Contributed by Florian Hardwig on Jan 13th, 2022. Artwork published in .
Fritz Knorr Buchdruckerei business card
Source: ausstellungen.deutsche-digitale-bibliothek.de © Lilo Tschichold-Link / Deutsches Buch- und Schriftmuseum der Deutschen Nationalbibliothek. License: CC BY-SA.

A business card for a printing office in Leipzig, designed by Jan Tschichold (then known as Iwan Tschichold, or ivan tschichold) in 1925, in the style of the New Typography, using exclusively type and borders, with geometric forms (here in the form of circular dots) added to support and emphasize the semantic structure (and not for arbitrary decoration).

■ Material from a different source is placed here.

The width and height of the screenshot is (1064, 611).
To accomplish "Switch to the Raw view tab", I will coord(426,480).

At that time, young Tschichold (born 1902) was working as typographic designer at printer and publisher Fischer & Wittig, and also as assistant teacher at the Leipzig Academy, under Hermann Delitsch. In October of the same year, he made huge waves with the publication of a special issue of Typographische Mitteilungen. Compiled and designed by him, it presented works and texts by László Moholy-Nagy, El Lissitzky, Herbert Bayer, Kurt Schwitters, among other Modernist protagonists, and included a manifesto in which Tschichold outlines his ideas for an Elementare Typographie.

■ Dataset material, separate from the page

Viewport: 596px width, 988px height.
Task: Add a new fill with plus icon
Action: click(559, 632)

Regarding fonts to use, that meant: “Elementare Schriftform ist die Groteskschrift aller Variationen: mager — halbfett — fett — schmal bis breit.” (“The elementary typeface form is the sans serif of all variations: light — bold — black — condensed to extended.”) One of the already available typefaces that met the criteria of having elementary forms and being as matter-of-fact, impersonal and timeless as possible was Neue moderne Grotesk, a design that originated in 1908 at the Leipzig punchcutting firm Wagner & Schmidt, and went under numerous names. On the business card, it’s used in the fett weight, and exclusively in caps (“why have two characters for one sound?”). The light weight can be seen in use for “sonderheft” on the cover of the 1925 issue. In 1928, Tschichold would make extensive use of Neue moderne Grotesk for his book Die Neue Typographie.

The business card is part of an online exhibition curated by Linda Wößner and published by the Deutsches Buch- und Schriftmuseum der Deutschen Nationalbibliothek. The DNB has digitized the estate papers of Tschichold, and made them available online. To quote Dan Reynolds, that’s kind of amaze!

Fritz Knorr Buchdruckerei was located on Bayersche Straße 24. In 1928, the spelling was altered to Bayrische Straße, and in August 1945 the street got renamed to Arthur-Hoffmann-Straße, in memory of anti-fascist resistance fighter Arthur Hoffmann who had lived there, and whom the Nazis had murdered in January 1945.